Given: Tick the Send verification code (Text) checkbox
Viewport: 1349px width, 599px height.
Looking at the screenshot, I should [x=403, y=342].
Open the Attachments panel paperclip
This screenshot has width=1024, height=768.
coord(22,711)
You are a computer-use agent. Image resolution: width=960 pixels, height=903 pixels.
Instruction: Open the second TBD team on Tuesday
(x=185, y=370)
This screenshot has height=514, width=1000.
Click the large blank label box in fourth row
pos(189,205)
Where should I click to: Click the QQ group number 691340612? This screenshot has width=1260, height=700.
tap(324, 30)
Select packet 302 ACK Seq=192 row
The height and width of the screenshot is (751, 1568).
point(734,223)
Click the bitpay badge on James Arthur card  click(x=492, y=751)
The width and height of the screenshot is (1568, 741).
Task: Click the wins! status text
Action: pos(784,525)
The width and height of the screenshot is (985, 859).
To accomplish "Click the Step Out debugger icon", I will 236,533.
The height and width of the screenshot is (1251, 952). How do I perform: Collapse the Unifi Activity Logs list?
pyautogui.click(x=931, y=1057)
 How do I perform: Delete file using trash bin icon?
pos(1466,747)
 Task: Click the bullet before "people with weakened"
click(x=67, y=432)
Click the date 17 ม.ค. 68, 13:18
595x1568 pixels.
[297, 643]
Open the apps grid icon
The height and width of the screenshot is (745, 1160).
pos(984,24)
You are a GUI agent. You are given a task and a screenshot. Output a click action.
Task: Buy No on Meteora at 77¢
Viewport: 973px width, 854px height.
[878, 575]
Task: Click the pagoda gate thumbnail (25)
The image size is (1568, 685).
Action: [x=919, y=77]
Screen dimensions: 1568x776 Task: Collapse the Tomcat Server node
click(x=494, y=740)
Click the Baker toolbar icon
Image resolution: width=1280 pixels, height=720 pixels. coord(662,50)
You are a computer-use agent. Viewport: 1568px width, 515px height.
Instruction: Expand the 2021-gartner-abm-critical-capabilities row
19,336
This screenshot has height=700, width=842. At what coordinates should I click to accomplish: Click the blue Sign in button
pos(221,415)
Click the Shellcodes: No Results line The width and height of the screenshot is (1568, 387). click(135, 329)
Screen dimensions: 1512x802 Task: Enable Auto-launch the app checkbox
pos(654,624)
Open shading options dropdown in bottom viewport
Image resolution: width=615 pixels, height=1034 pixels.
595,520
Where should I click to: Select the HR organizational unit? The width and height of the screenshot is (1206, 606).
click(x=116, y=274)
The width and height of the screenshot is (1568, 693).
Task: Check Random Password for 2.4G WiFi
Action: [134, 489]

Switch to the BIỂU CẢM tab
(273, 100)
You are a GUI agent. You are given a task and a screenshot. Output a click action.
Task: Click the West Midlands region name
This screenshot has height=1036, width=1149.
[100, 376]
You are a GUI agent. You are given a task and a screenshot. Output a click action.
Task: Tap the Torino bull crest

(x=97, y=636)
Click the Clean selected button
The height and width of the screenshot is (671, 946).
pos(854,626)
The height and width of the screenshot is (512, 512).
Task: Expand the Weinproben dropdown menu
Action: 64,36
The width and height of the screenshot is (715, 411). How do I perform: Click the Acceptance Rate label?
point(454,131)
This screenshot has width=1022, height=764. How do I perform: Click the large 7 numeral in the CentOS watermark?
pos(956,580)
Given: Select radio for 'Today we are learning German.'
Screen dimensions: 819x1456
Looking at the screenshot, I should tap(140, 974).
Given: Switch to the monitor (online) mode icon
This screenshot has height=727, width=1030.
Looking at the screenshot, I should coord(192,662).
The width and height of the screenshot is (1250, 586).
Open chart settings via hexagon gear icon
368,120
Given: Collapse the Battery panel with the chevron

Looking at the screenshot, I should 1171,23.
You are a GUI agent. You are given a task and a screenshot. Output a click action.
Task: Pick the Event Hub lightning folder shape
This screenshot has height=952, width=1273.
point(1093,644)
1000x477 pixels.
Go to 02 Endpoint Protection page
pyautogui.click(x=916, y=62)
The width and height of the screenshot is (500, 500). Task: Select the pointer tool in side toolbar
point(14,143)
----
About this exercise>
Every entry above should be returned exactly as written.

Exercise answer>
Given: Tick the Send verification code (Text) checkbox
Viewport: 1349px width, 599px height.
Looking at the screenshot, I should [x=403, y=342].
Open the Attachments panel paperclip
This screenshot has width=1024, height=768.
coord(22,711)
You are a computer-use agent. Image resolution: width=960 pixels, height=903 pixels.
Instruction: Open the second TBD team on Tuesday
(x=185, y=370)
This screenshot has height=514, width=1000.
Click the large blank label box in fourth row
pos(189,205)
Where should I click to: Click the QQ group number 691340612? This screenshot has width=1260, height=700.
tap(324, 30)
Select packet 302 ACK Seq=192 row
The height and width of the screenshot is (751, 1568).
point(734,223)
Click the bitpay badge on James Arthur card  click(x=492, y=751)
The width and height of the screenshot is (1568, 741).
Task: Click the wins! status text
Action: pos(784,525)
The width and height of the screenshot is (985, 859).
To accomplish "Click the Step Out debugger icon", I will 236,533.
The height and width of the screenshot is (1251, 952). How do I perform: Collapse the Unifi Activity Logs list?
pyautogui.click(x=931, y=1057)
 How do I perform: Delete file using trash bin icon?
pos(1466,747)
 Task: Click the bullet before "people with weakened"
click(x=67, y=432)
Click the date 17 ม.ค. 68, 13:18
595x1568 pixels.
[297, 643]
Open the apps grid icon
The height and width of the screenshot is (745, 1160).
pos(984,24)
You are a GUI agent. You are given a task and a screenshot. Output a click action.
Task: Buy No on Meteora at 77¢
Viewport: 973px width, 854px height.
[878, 575]
Task: Click the pagoda gate thumbnail (25)
The image size is (1568, 685).
Action: [x=919, y=77]
Screen dimensions: 1568x776 Task: Collapse the Tomcat Server node
click(x=494, y=740)
Click the Baker toolbar icon
Image resolution: width=1280 pixels, height=720 pixels. coord(662,50)
You are a computer-use agent. Viewport: 1568px width, 515px height.
Instruction: Expand the 2021-gartner-abm-critical-capabilities row
19,336
This screenshot has height=700, width=842. At what coordinates should I click to accomplish: Click the blue Sign in button
pos(221,415)
Click the Shellcodes: No Results line The width and height of the screenshot is (1568, 387). click(135, 329)
Screen dimensions: 1512x802 Task: Enable Auto-launch the app checkbox
pos(654,624)
Open shading options dropdown in bottom viewport
Image resolution: width=615 pixels, height=1034 pixels.
595,520
Where should I click to: Select the HR organizational unit? The width and height of the screenshot is (1206, 606).
click(x=116, y=274)
The width and height of the screenshot is (1568, 693).
Task: Check Random Password for 2.4G WiFi
Action: [134, 489]

Switch to the BIỂU CẢM tab
(273, 100)
You are a GUI agent. You are given a task and a screenshot. Output a click action.
Task: Click the West Midlands region name
This screenshot has height=1036, width=1149.
[100, 376]
You are a GUI agent. You are given a task and a screenshot. Output a click action.
Task: Tap the Torino bull crest

(x=97, y=636)
Click the Clean selected button
The height and width of the screenshot is (671, 946).
pos(854,626)
The height and width of the screenshot is (512, 512).
Task: Expand the Weinproben dropdown menu
Action: 64,36
The width and height of the screenshot is (715, 411). How do I perform: Click the Acceptance Rate label?
point(454,131)
This screenshot has width=1022, height=764. How do I perform: Click the large 7 numeral in the CentOS watermark?
pos(956,580)
Given: Select radio for 'Today we are learning German.'
Screen dimensions: 819x1456
Looking at the screenshot, I should tap(140, 974).
Given: Switch to the monitor (online) mode icon
This screenshot has height=727, width=1030.
Looking at the screenshot, I should coord(192,662).
The width and height of the screenshot is (1250, 586).
Open chart settings via hexagon gear icon
368,120
Given: Collapse the Battery panel with the chevron

Looking at the screenshot, I should 1171,23.
You are a GUI agent. You are given a task and a screenshot. Output a click action.
Task: Pick the Event Hub lightning folder shape
This screenshot has height=952, width=1273.
point(1093,644)
1000x477 pixels.
Go to 02 Endpoint Protection page
pyautogui.click(x=916, y=62)
The width and height of the screenshot is (500, 500). Task: Select the pointer tool in side toolbar
point(14,143)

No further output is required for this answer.